▶ [SET EXERCISE]: Format the material below as a numbered list, one line per item, and omit any blank lines.

▶ [TASK INPUTS]:
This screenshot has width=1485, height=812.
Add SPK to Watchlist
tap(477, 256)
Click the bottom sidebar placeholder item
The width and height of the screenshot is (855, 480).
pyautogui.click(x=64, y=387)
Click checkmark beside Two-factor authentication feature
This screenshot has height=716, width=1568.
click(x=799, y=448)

▶ [PROBLEM SOLUTION]:
1. This screenshot has width=1485, height=812.
2. Add SPK to Watchlist
3. tap(477, 256)
4. Click the bottom sidebar placeholder item
5. The width and height of the screenshot is (855, 480).
6. pyautogui.click(x=64, y=387)
7. Click checkmark beside Two-factor authentication feature
8. This screenshot has height=716, width=1568.
9. click(x=799, y=448)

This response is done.